“El poder de la atención”

Llegamos a creernos que sería más fácil alejarnos de la autoconciencia obsesiva si supiéramos hacia dónde hemos de enfocarnos, si tuviéramos un objeto fijo al que observar, o si pudiéramos representar a Dios con una imagen. Pero el Dios verdadero nunca puede ser una imagen. Las imágenes de Dios son dioses. Cuando construimos una imagen de Dios acabamos contemplando una imagen restaurada de nosotros mismos. Abrir el ojo del corazón significa vivir desde la visión sin imágenes que es la fe. Esta apertura del corazón es la visión que nos permite «ver a Dios» en todas las cosas.

En la fe, la atención está dirigida por un nuevo Espíritu. Ya no estamos condicionados por los espíritus del materialismo, de la comparación y de la autosupervivencia sino por el espíritu de la fe, que por su propia naturaleza se halla desposeído. Podemos vislumbrarlo recordando aquellos momentos en los que hemos experimentado una inmensa paz, satisfacción y alegría. Sucedieron cuando nos abandonamos en algo o en alguien y no cuando poseíamos algo. El pasaporte al reino requiere el sello de la pobreza.

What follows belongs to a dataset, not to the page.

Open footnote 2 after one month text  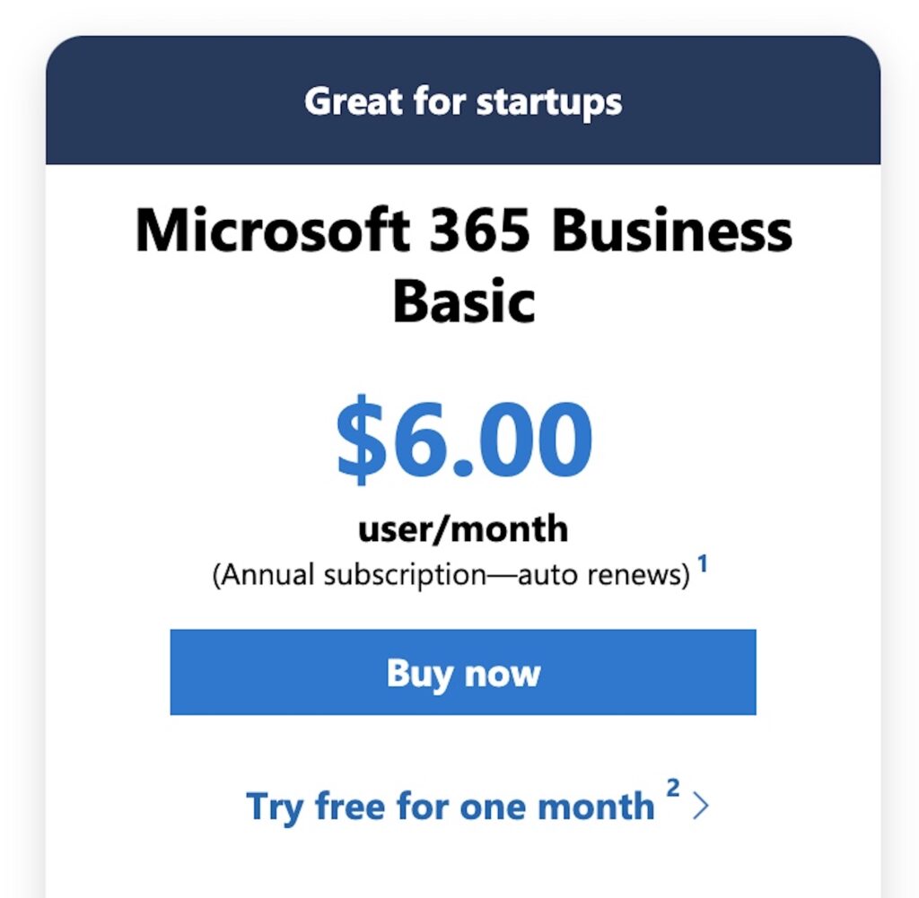(x=673, y=788)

Sin embargo, aprender a estar centrado en el otro es una disciplina que requiere un continuo proceso de ascesis. No hay nada más difícil que aprender a retirar la atención de nosotros mismos. Además, ello nos supone un reto enorme puesto que solemos equiparar el crecimiento y el desarrollo personal con el autoanálisis constante y la construcción de una imagen positiva del yo. Así, comprobamos que nuestra tendencia es la de dirigir la atención a nosotros mismos y volver al autoengaño y a la distracción.

Debemos descubrir una verdad simple: cuando nuestra atención está en nosotros mismos, todo nos distrae de Dios. Cuando nuestra atención está en Dios, mediante la visión de la fe, todo nos revela a Dios.